[[ Data listing, beginning ]]

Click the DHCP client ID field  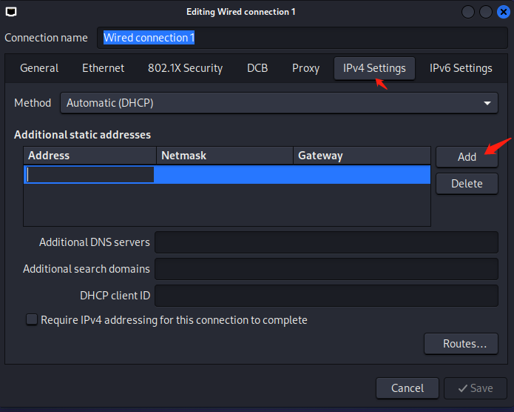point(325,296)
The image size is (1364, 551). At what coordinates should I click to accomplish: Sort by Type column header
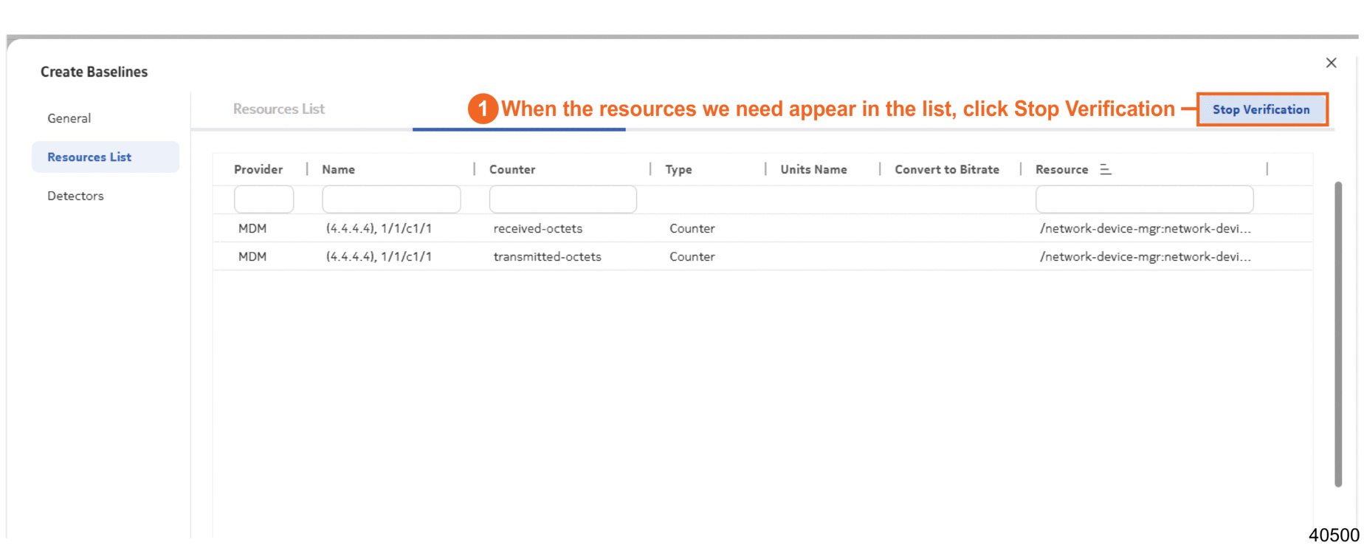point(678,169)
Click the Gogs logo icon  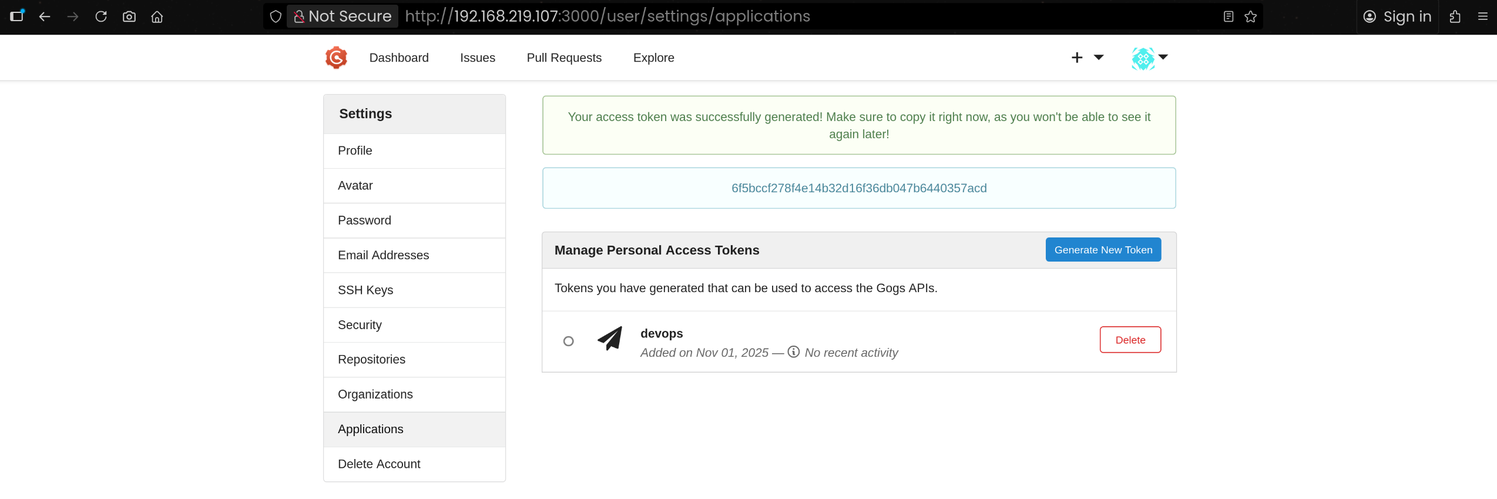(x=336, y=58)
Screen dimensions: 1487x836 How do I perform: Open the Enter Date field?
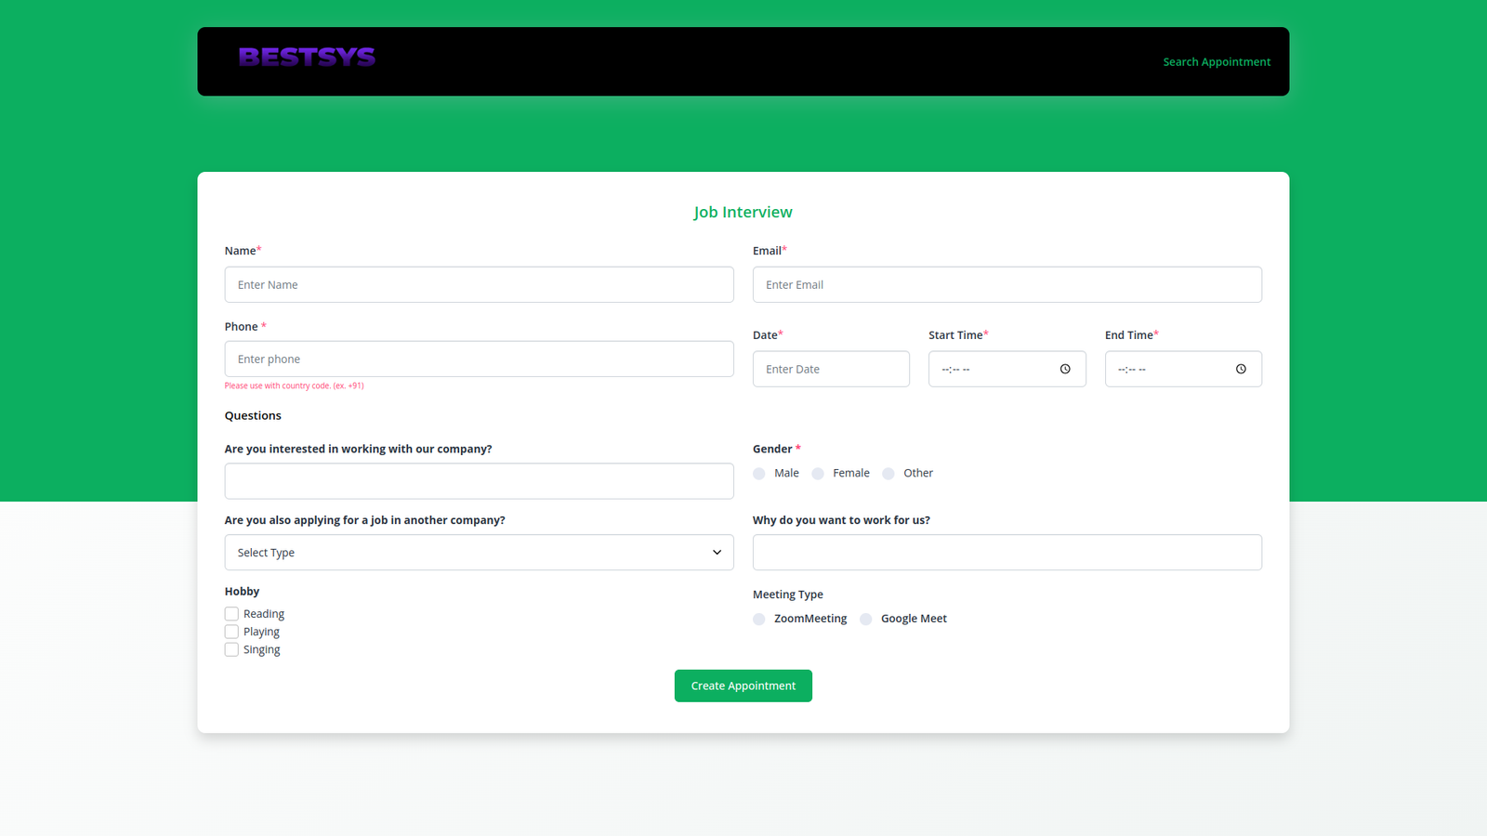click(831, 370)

[[ Data listing, end ]]
[[ Data listing, beginning ]]

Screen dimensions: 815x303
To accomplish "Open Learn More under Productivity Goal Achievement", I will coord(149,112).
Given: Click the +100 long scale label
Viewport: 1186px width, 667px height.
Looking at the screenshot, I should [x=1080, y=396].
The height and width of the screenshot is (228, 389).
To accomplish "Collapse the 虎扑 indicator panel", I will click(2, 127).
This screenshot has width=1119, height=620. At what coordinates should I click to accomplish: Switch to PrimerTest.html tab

[[ Data listing, end ]]
[[ Data listing, beginning ]]

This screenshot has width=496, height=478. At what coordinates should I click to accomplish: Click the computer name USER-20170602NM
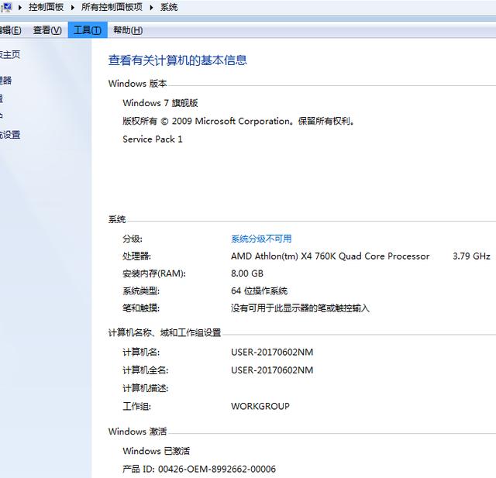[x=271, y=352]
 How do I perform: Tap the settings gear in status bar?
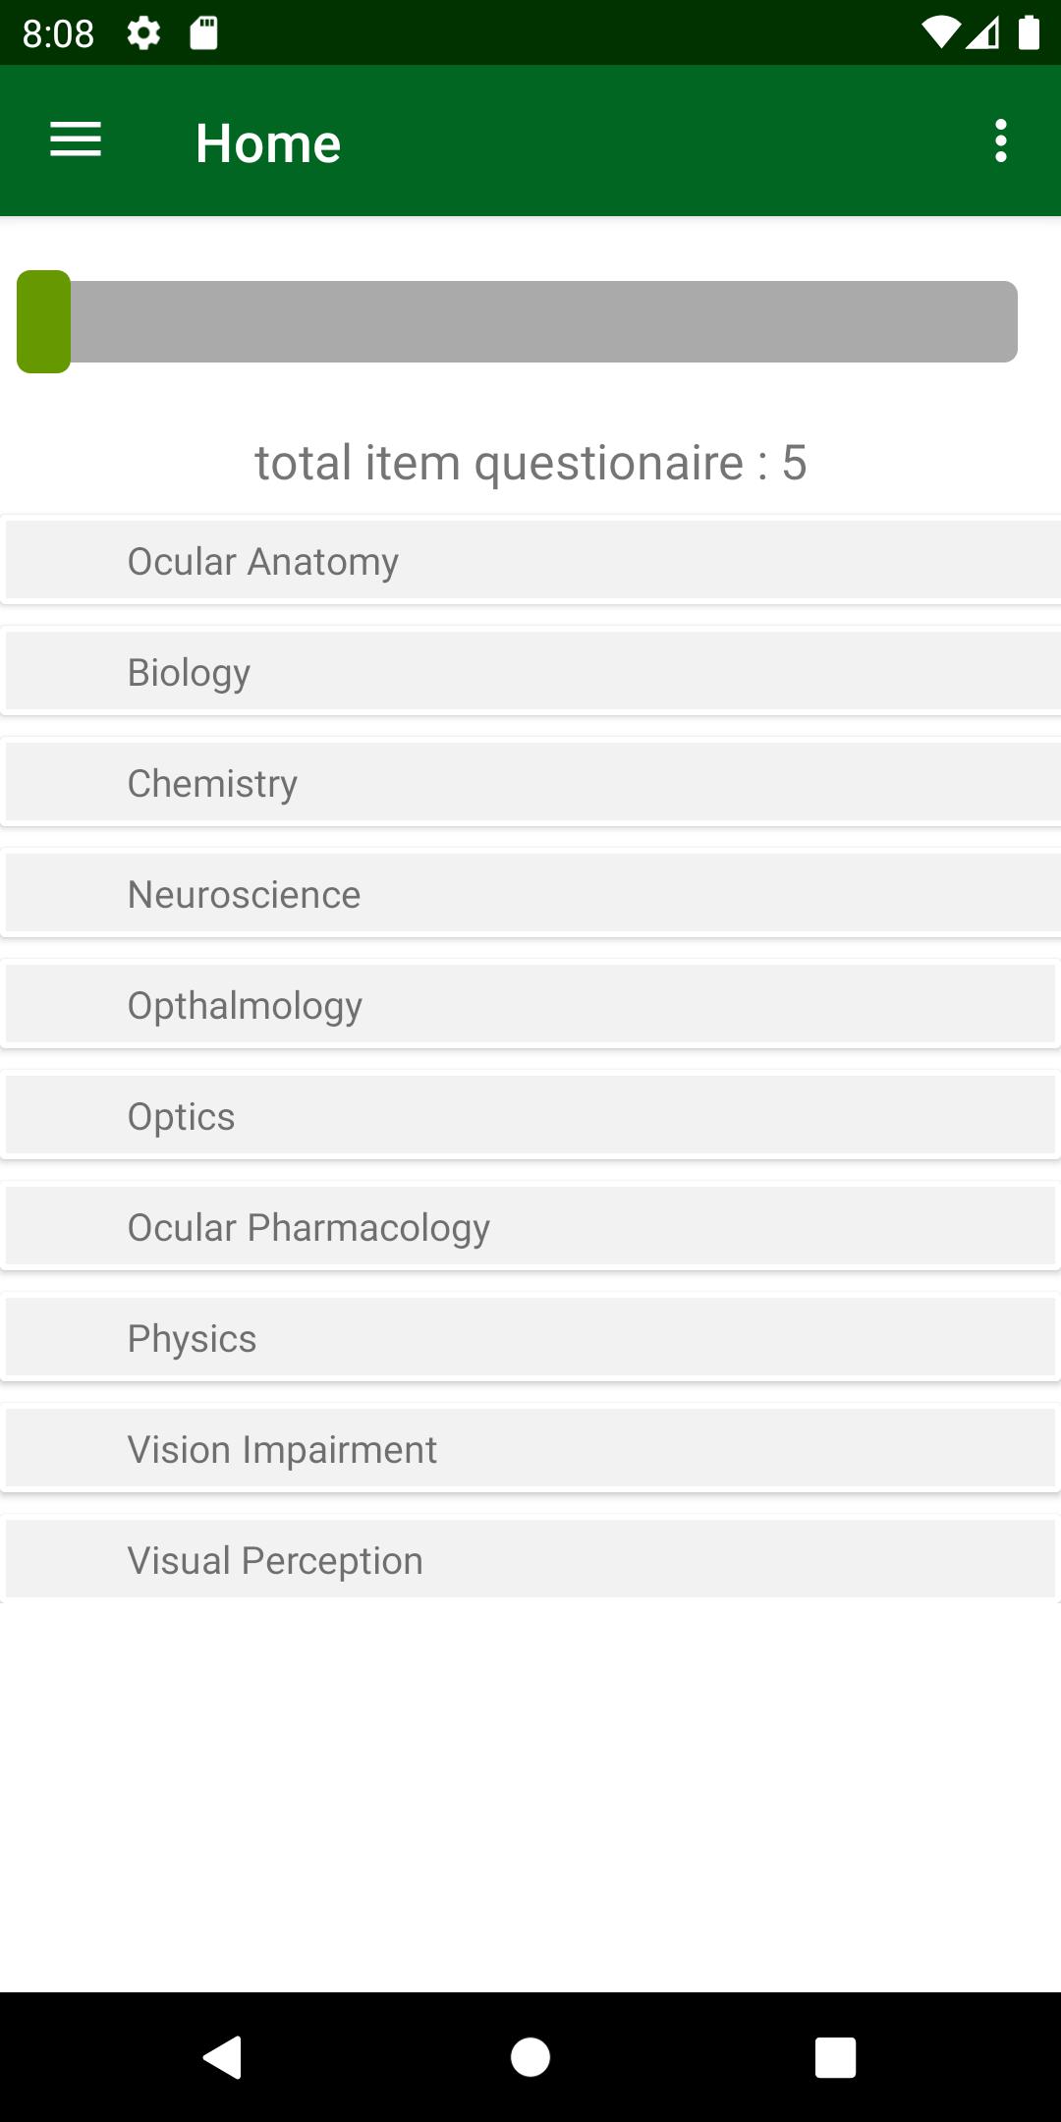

[[ Data listing, end ]]

**How to complete this task**
Tally the lines above containing "will". Number only.

**Finished task**
2